If I've made any mathematical or logic errors, or if you find a serious (or even not-so-serious) rules expoit that could result in an unbalanced advantage or an absurd result, please point them out!


  1. Have you seen any of the various posts I've written on grappling in both GURPS and D&D? In particular, Peter Dell'Orto and I published a S&W-based grappling article ("Grappling Old School") in Tim Shorts' The Manor 'zine (#8, in particular).

    I laid out my own principles for making grappling rules that don't suck here:

    And of course, I have an entire subsection of my blog on grappling (called The Grappling Mat):

    Anyway, I agree that to the greatest extent possible, one should be using existing combat mechanics and principles wherever possible. The resolution should be simple and have as many degrees of success as either (a) the base rule system ("I've got 1HP left, bring it on!") or (b) just enough to allow common situations to be simply and quickly resolved ("I throw him to the ground," "I render him immobile," "I use my grapple to inflict injury," "I use my grapple to Disarm him.")

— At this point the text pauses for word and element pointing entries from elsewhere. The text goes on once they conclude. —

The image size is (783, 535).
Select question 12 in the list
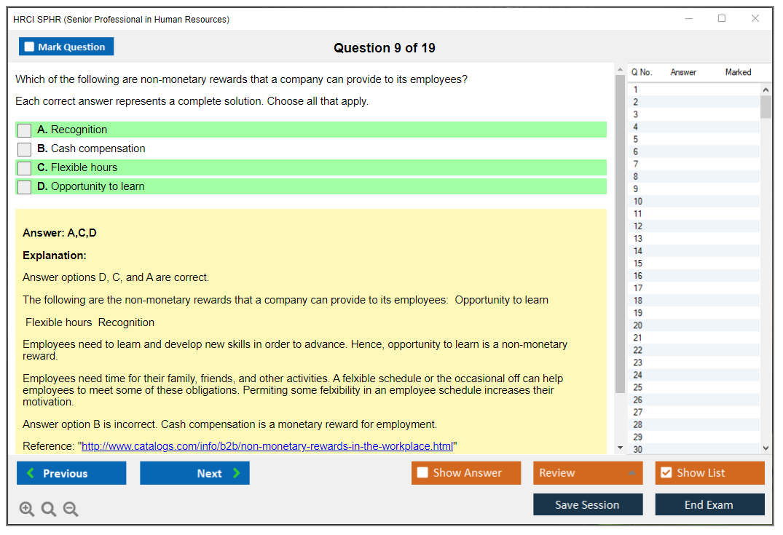click(638, 226)
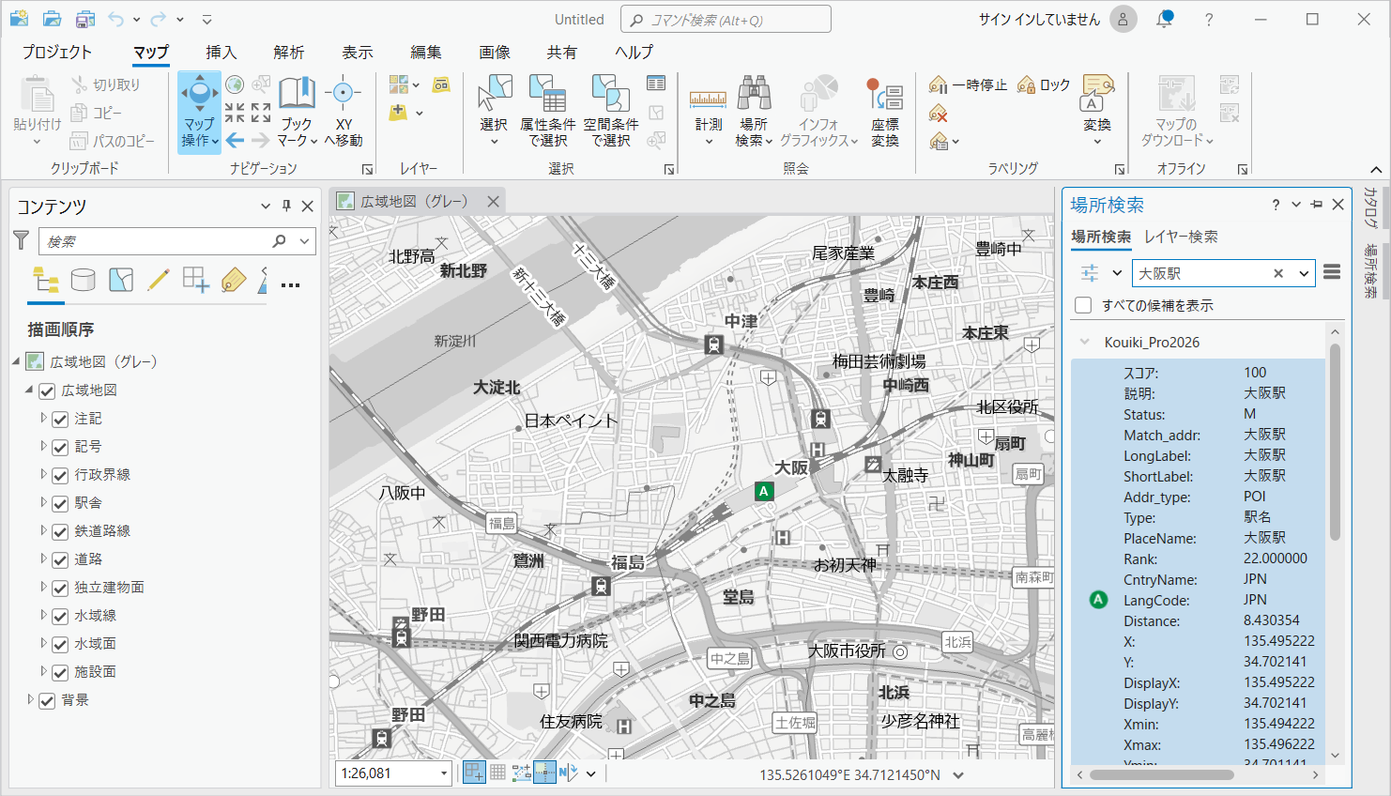This screenshot has height=796, width=1391.
Task: Open the map scale 1:26,081 dropdown
Action: tap(444, 773)
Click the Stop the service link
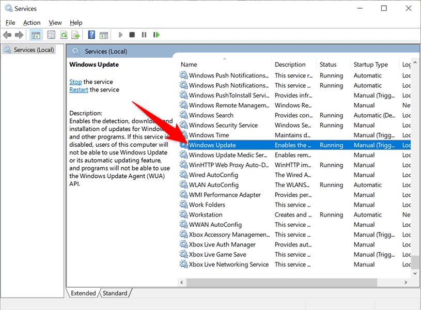This screenshot has height=310, width=421. 75,82
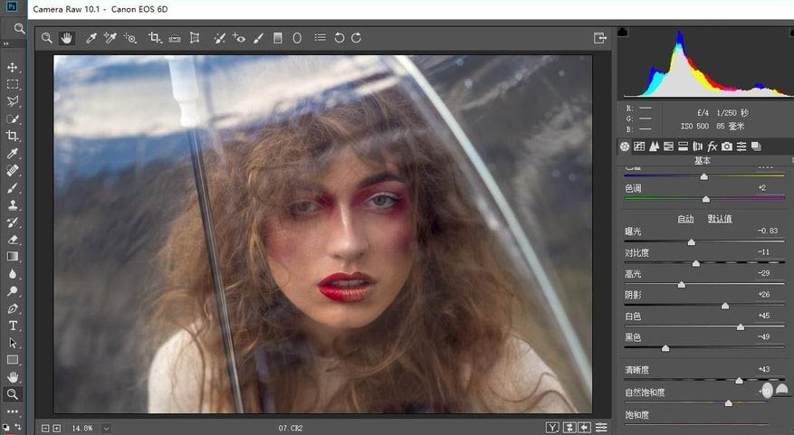The width and height of the screenshot is (794, 435).
Task: Toggle full screen mode button
Action: [x=599, y=38]
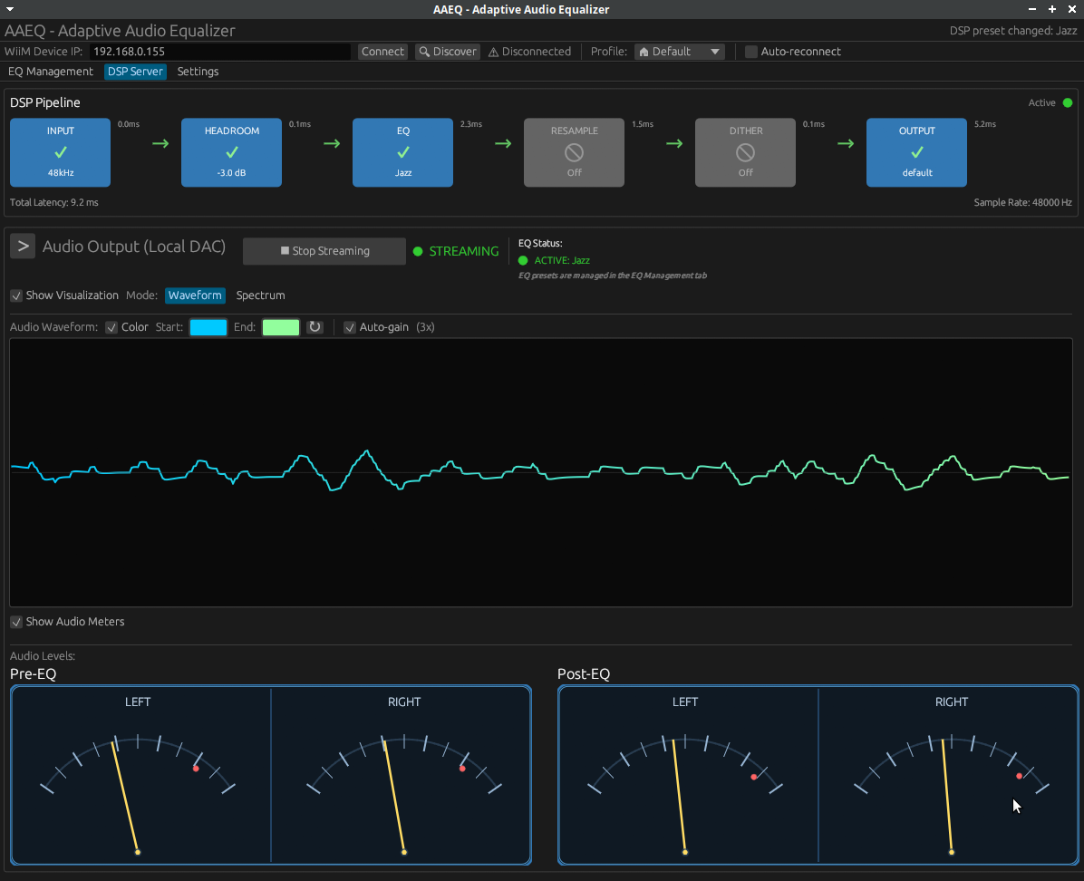Select the EQ Jazz pipeline block
Image resolution: width=1084 pixels, height=881 pixels.
pos(402,152)
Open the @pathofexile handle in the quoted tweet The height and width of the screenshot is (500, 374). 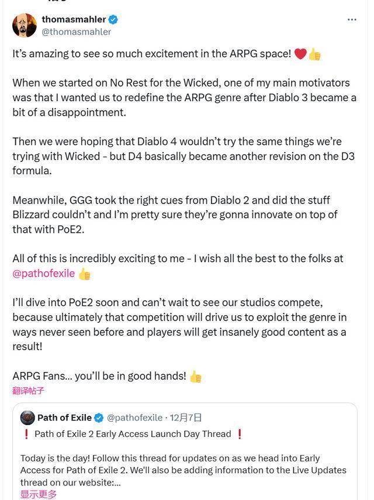pos(134,418)
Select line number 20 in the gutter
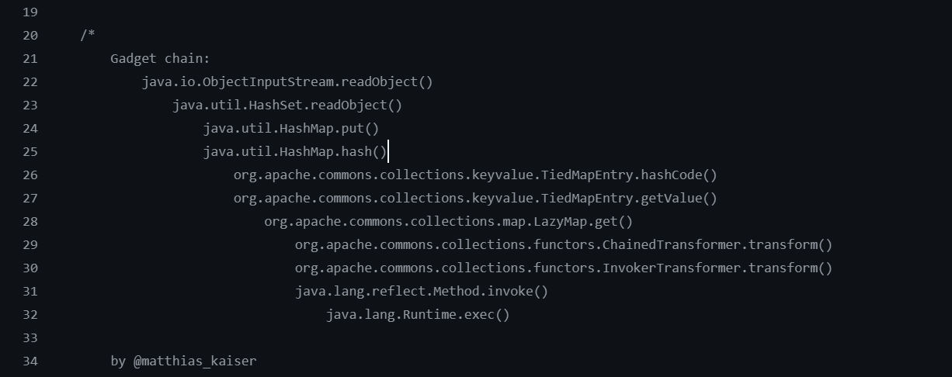 [30, 36]
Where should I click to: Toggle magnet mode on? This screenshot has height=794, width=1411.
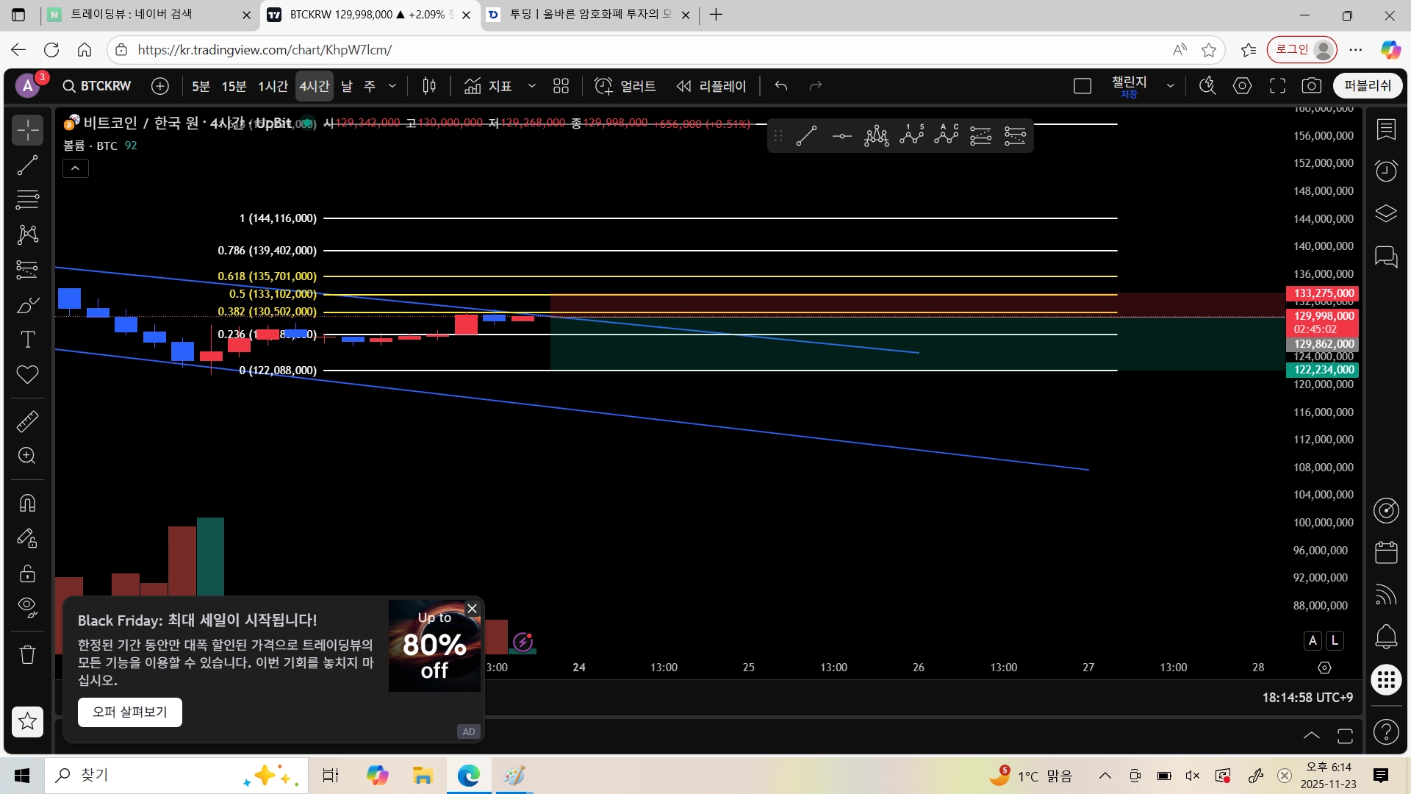pyautogui.click(x=27, y=504)
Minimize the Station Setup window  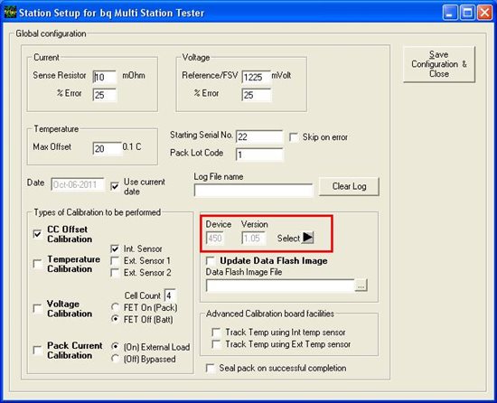(449, 13)
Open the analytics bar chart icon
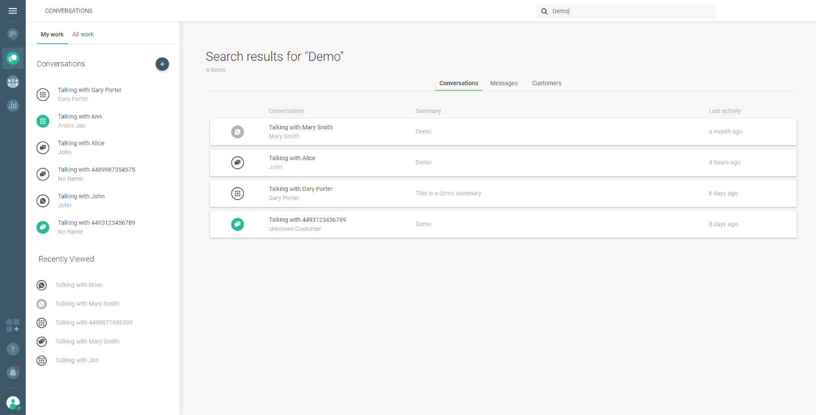816x415 pixels. [x=13, y=105]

  2. Much more detailed commentary:

  3. I'm going to post some questions that Peter Dell'Orto asked over on my blog of your system:

    "Hmm. So three minotaurs or one minotaur and two goblins = one minotaur +2?

    As for the first part, that's not really what I meant. I meant, do you always get that combat roll when you are grappled? Is it the net/net of a "turn" or "round" worth of struggle? Do I get it when surprised? Do I get it when grappled from behind? That's what I didn't find."

    If you want to pop over to Gaming Ballistic, or answer here, that'd be cool!

    1. To the minotaur/goblin gang question, I'd tentatively say yes. I did think about adding more for higher HD gangs, but it quickly gets fiddlier than I like. My basic assumption here is that additional hands are of greater importance than additional bulk, though that's certainly open to debate. Maybe add their entire HD, so the bulk and strength of the extra grapplers matters, but only the skill of the first one? Something to ponder.

      A combat roll does represent the net effect of a round of struggle, so you'd get one unless you're surprised or just choose not to make one for whatever reason. In that case, I think I'd allow the grapple to succeed unless the grappler rolled a natural 1.

      Of course, all this needs a lot of playtesting. I'll post results whenever I'm able to get my group together and try it out. Thanks for your analysis! It reveals some potential holes, and highlights some things I had only given cursory thought.

    2. I just had another thought: Maybe half HD for additional grapplers. Math is straightforward and easy, and bulk and strength matter without fully stacking.